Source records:
═══

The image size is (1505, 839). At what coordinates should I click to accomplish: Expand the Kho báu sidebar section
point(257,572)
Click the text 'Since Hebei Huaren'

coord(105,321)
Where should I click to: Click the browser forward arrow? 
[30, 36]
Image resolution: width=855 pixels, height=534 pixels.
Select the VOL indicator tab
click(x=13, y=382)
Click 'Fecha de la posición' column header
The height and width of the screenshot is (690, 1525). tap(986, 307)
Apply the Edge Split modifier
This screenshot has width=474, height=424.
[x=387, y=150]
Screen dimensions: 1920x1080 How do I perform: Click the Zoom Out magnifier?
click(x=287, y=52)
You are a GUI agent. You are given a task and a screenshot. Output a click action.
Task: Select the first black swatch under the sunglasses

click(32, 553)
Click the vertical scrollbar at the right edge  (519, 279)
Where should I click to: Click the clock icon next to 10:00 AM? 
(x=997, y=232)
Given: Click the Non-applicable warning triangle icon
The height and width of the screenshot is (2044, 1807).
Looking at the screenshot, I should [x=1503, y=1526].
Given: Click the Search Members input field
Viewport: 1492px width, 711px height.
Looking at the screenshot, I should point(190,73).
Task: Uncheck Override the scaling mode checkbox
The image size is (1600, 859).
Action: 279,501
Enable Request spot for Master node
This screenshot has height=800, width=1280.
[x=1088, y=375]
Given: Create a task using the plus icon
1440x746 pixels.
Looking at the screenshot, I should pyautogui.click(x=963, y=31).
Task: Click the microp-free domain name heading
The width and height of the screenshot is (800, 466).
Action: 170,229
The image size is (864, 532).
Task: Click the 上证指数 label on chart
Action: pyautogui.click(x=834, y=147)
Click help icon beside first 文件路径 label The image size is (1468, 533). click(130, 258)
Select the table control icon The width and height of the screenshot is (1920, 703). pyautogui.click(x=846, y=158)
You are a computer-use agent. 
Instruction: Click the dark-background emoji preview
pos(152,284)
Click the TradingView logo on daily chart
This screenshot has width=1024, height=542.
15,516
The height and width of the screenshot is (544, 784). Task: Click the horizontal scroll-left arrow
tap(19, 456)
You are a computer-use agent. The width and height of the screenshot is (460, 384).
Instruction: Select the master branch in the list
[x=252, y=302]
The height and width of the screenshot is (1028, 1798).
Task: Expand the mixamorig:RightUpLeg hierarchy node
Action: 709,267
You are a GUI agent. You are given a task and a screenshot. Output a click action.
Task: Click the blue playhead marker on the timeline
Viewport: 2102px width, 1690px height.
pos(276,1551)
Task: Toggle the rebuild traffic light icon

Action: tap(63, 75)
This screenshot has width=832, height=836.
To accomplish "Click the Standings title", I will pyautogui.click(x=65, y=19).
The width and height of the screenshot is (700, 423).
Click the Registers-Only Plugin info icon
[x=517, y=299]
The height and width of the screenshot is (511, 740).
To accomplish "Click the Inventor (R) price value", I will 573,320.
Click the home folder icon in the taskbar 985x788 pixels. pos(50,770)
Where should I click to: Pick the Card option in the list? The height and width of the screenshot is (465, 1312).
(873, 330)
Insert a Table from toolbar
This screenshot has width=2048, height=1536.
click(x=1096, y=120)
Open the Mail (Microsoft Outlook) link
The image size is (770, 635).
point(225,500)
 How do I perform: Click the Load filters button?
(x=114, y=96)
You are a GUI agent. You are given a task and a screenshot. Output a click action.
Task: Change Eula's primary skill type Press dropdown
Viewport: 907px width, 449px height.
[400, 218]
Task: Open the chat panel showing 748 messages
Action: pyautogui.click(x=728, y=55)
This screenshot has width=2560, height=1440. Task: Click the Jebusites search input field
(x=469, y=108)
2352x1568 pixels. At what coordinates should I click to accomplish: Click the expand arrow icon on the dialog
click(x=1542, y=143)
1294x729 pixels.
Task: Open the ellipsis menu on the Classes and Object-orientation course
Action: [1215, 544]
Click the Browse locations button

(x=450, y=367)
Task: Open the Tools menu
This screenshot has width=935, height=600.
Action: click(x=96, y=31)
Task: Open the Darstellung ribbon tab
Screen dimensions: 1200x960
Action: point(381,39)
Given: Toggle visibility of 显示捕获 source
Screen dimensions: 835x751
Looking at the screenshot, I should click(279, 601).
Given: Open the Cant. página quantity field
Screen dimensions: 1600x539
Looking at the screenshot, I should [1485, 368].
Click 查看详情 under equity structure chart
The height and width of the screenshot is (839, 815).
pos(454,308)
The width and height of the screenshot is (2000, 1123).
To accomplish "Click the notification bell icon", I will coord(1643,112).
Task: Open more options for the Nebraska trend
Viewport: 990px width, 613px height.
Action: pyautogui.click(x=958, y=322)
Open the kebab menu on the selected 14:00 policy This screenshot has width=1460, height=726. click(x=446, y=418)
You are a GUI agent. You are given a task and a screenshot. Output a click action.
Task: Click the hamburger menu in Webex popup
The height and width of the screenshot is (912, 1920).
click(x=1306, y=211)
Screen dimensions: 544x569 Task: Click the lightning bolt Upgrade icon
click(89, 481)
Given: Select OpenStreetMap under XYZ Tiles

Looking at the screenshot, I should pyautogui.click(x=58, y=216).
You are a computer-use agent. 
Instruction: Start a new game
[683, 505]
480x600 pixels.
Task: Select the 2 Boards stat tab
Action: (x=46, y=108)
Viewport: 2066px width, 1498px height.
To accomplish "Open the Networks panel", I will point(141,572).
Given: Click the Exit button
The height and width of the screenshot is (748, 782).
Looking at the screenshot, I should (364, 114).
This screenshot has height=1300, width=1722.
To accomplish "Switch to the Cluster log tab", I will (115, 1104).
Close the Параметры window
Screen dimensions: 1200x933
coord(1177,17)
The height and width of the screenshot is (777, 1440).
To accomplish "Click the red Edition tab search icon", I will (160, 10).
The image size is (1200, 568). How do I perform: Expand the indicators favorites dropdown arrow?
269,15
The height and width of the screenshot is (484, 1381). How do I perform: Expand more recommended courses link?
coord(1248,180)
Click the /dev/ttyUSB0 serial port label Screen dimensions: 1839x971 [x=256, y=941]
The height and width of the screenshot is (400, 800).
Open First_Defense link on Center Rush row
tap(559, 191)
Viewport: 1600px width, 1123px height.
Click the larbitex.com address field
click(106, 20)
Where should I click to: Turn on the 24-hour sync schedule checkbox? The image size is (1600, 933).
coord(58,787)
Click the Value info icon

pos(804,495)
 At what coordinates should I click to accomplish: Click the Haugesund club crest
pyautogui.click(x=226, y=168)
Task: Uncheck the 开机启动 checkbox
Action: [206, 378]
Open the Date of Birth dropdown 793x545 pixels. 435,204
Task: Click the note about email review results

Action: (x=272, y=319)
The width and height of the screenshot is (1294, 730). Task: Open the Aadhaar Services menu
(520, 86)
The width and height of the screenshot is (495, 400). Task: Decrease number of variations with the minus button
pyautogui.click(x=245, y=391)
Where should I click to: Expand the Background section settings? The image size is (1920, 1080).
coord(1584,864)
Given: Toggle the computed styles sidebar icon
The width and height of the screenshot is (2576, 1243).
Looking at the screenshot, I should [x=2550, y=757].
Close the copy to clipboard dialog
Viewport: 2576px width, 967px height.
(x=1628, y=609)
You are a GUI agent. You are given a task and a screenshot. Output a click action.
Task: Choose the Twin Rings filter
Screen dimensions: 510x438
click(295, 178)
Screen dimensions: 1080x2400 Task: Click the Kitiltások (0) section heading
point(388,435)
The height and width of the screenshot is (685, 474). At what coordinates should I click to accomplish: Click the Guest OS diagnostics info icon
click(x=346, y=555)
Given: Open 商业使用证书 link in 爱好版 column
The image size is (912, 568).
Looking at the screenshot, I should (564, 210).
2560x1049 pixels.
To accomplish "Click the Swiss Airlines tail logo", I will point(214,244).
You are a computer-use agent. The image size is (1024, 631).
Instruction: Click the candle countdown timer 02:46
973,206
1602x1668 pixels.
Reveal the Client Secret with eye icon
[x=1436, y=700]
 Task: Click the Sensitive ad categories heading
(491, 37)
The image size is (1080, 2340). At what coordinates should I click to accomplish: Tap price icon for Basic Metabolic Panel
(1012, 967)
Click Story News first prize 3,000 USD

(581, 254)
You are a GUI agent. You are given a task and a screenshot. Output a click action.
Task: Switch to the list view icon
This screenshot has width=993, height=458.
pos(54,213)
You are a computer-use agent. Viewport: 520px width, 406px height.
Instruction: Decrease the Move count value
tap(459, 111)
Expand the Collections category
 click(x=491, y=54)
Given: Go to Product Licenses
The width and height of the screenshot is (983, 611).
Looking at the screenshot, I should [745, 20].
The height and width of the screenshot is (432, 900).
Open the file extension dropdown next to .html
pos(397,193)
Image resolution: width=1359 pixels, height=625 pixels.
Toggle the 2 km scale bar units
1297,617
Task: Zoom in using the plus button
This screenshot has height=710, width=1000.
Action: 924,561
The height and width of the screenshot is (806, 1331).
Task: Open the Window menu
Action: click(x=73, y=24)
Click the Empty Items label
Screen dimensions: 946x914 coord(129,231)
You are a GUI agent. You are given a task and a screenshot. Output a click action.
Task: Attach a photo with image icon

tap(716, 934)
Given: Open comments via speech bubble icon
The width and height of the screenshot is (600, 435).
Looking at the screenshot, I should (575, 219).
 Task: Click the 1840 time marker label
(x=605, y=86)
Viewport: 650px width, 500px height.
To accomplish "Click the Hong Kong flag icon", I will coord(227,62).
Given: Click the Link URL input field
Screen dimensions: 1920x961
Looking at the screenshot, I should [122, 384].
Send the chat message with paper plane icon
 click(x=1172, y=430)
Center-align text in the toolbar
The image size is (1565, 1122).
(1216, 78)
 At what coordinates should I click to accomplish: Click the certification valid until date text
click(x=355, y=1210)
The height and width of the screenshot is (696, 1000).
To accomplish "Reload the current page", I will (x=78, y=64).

═══

**What is expected**
Reproduce the Source records from their first line through the line containing "Looking at the screenshot, I should [x=1503, y=1526].", substituting "scroll bar" for "scrollbar" and leaving everything else unchanged.

**Solved problem**
The image size is (1505, 839). At what coordinates should I click to accomplish: Expand the Kho báu sidebar section
point(257,572)
Click the text 'Since Hebei Huaren'

coord(105,321)
Where should I click to: Click the browser forward arrow? 
[30, 36]
Image resolution: width=855 pixels, height=534 pixels.
Select the VOL indicator tab
click(x=13, y=382)
Click 'Fecha de la posición' column header
The height and width of the screenshot is (690, 1525). tap(986, 307)
Apply the Edge Split modifier
This screenshot has width=474, height=424.
[x=387, y=150]
Screen dimensions: 1920x1080 How do I perform: Click the Zoom Out magnifier?
click(x=287, y=52)
You are a GUI agent. You are given a task and a screenshot. Output a click action.
Task: Select the first black swatch under the sunglasses

click(32, 553)
Click the vertical scroll bar at the right edge  (519, 279)
Where should I click to: Click the clock icon next to 10:00 AM? 
(x=997, y=232)
Given: Click the Non-applicable warning triangle icon
The height and width of the screenshot is (2044, 1807).
Looking at the screenshot, I should [x=1503, y=1526].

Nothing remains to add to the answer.